Actually, I'm getting crashes sometimes in the standard version too, but during PaDEL descriptor calculation:
PaDEL calculating 2D descriptors...
Exception in thread "Thread-113" java.lang.NullPointerException
at org.openscience.cdk1.qsar.AtomValenceTool.getValence(AtomValenceTool.java:95)
at libpadeldescriptor.ExtendedTopochemicalAtomDescriptor.calculate(Unknown Source)
at libpadeldescriptor.CDK_Descriptor.run(Unknown Source)
Exception in thread "Thread-112" java.lang.ClassCastException: org.openscience.cdk1.qsar.result.DoubleArrayResult cannot be cast to org.openscience.cdk1.qsar.result.DoubleResult
at libpadeldescriptor.EStateAtomTypeDescriptor.calculate(Unknown Source)
at libpadeldescriptor.CDK_Descriptor.run(Unknown Source)
Exception in thread "Thread-107" java.lang.NullPointerException
at org.openscience.cdk1.qsar.AtomValenceTool.getValence(AtomValenceTool.java:95)
at libpadeldescriptor.PaDELChiIndexUtils.getValenceElectronCount(Unknown Source)
at libpadeldescriptor.PaDELChiIndexUtils.evalValenceIndex(Unknown Source)
at libpadeldescriptor.PaDELChiPathDescriptor.calculate(Unknown Source)
at libpadeldescriptor.CDK_Descriptor.run(Unknown Source)
Exception in thread "Thread-104" java.lang.NullPointerException
at org.openscience.cdk1.qsar.AtomValenceTool.getValence(AtomValenceTool.java:95)
at org.openscience.cdk1.qsar.descriptors.molecular.ChiIndexUtils.getValenceElectronCount(ChiIndexUtils.java:182)
at org.openscience.cdk1.qsar.descriptors.molecular.ChiIndexUtils.evalValenceIndex(ChiIndexUtils.java:169)
at org.openscience.cdk1.qsar.descriptors.molecular.ChiChainDescriptor.calculate(ChiChainDescriptor.java:198)
at libpadeldescriptor.CDK_Descriptor.run(Unknown Source)
Descriptor calculation completed in 0.240 secs . Average speed: 0.24 s/mol.
PaDEL descriptors calculated for: 1 molecules.
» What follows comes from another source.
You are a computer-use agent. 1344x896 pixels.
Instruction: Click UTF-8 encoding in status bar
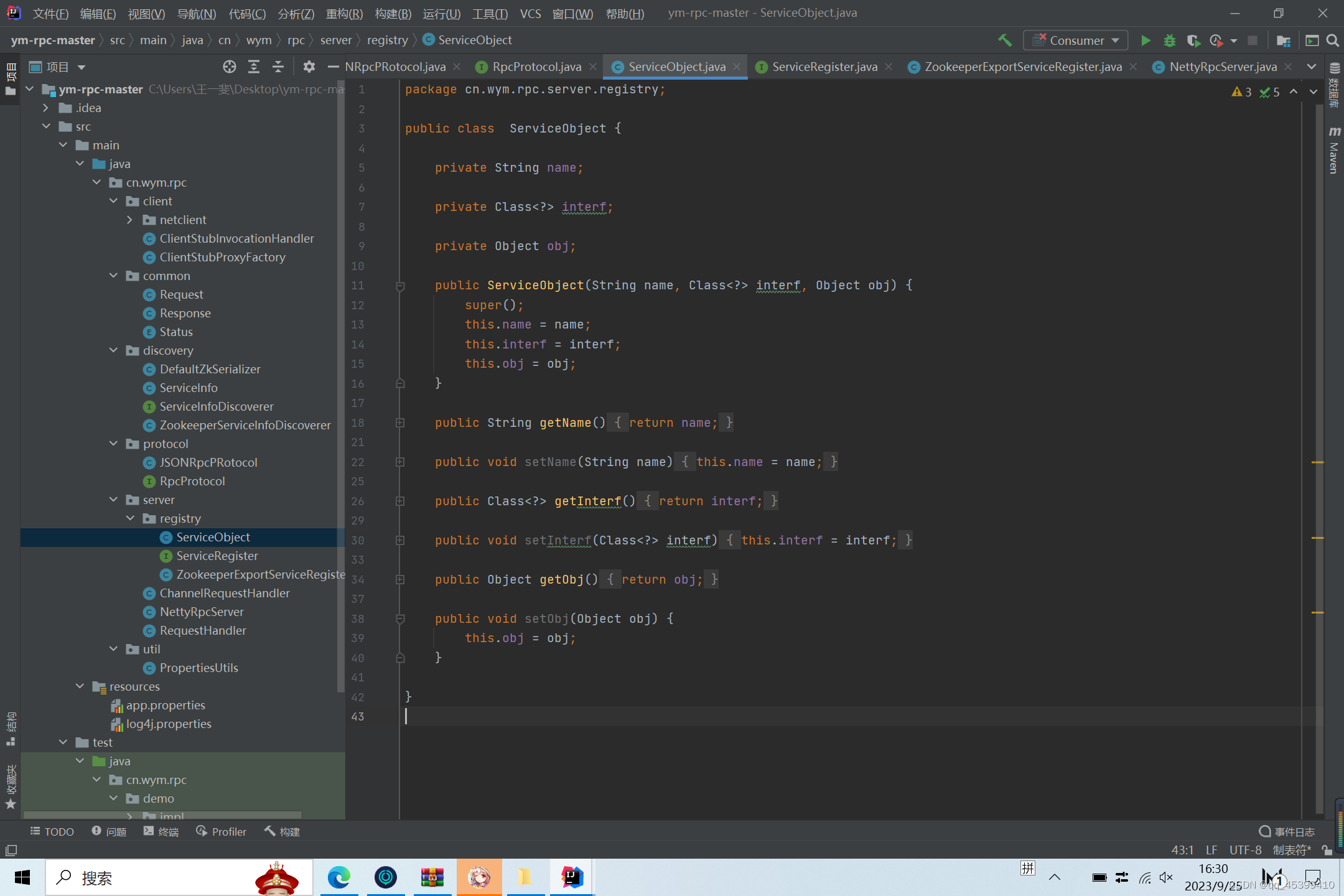coord(1245,850)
It looks like the first crash might only happen when number of inputs is < than the number of workers.
Thank you Rahul,
The parallel version is only recommended for 5000 chemicals or more at a time, as mentioned on the releases page. But of course, it'll work within your computational resources. So if you run 50,000 with limited RAM it'll crash.
The second example does not seem like a crash to me. If you ran one molecule, it seems that the calculation is finished. Some of the descriptors throw exceptions sometimes. If you don't like to see the full output you should use verbose mode "1" minimum or "0" silent. I hope this helps.